Tuesday, March 31, 2015

Life in the USSR

The officials were still rounding up people on Saturday and Sunday to perform “friendly labor” in order to help out our “new government,” which by now was beginning to take over all the businesses and factories—it was to become the “power” to all the poor. It was also a time when new rules were being issued against all religions and all believers. Most of the young people were being watched, and the children in school were being taught that there is no God. Most of the churches were closed, except for two or three of the big Orthodox churches, which remained open. But only a few of the older people attended the services. The schoolchildren were instructed to tell on their parents if they practiced religion at home. The people were watched closely, especially at Christmas and at Easter time. I remember Mama and Papa hiding our small Christmas tree in the pantry, and on Easter the colored eggs were not displayed but were kept hidden from the neighbors. It was also a time when many people of intellect and affluence were being picked up and would never be seen again by their families.

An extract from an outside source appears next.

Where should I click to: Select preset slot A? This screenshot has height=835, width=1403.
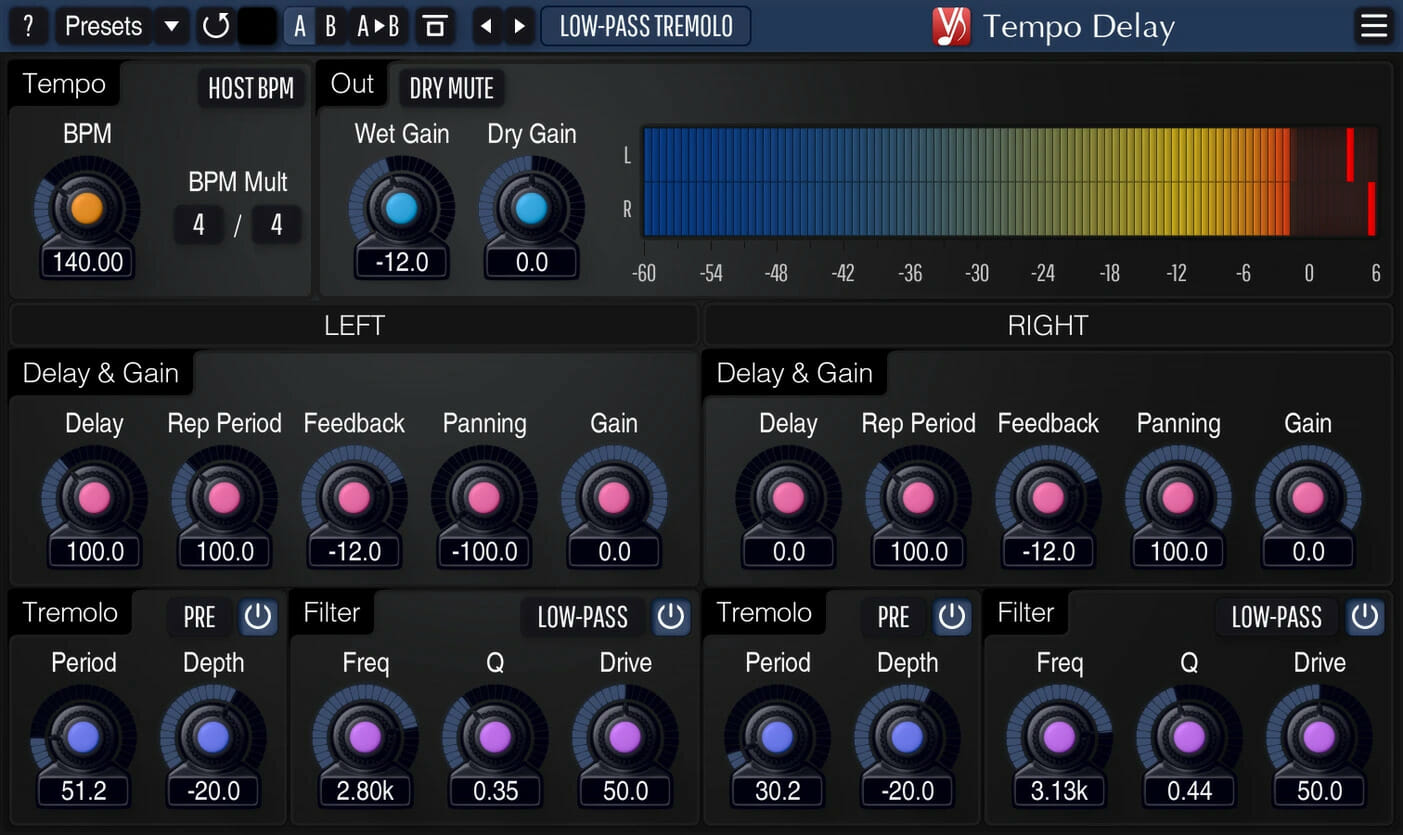pyautogui.click(x=299, y=26)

It was a time when we children were taught to be silent and not to tell—outside of our home—about our family background or anything that we knew about our families. We were instructed to never talk about anything that happened or was said in our own home. I remember so well that Mama and Papa would tell us that the “walls have ears” and that we should whisper and never talk loudly. I didn’t understand what they meant. I would imagine that our walls could hear us and that there was something very strange about our home and its walls. When I would want to talk, I would look at the walls and ask Mama if I should whisper or if I could speak out.

Source: The Secret Holocaust Diaries: The Untold Story of Nonna Bannister (2011) by Nonna Bannister.

It should be mentioned Nonna (the author) was describing her experience when Joseph Stalin was the leader. According to Henry Kissinger in his World Order book  Stalin “eliminated all of the other original revolutionary leaders in a decade of purges, and deployed a largely conscripted labor force to build up Russia’s industrial capacity.” A real nice guy. He did this to consolidate “socialism in one country.”

Also, according to Kissinger, Stalin also thought that the capitalist system inevitably produced wars; hence the end of World War II would at best be an armistice.

Franklin Roosevelt felt the USSR was ‘good guy’ who will respond properly and decently if you treat him right. Does that sound familiar? Apply that thinking to radical Islam. Then again most people back then thought this way about the USSR. After all they were America’s allies during WWII. Only a few like General George Patton didn’t trust the Soviet Union. He was proved right in the end.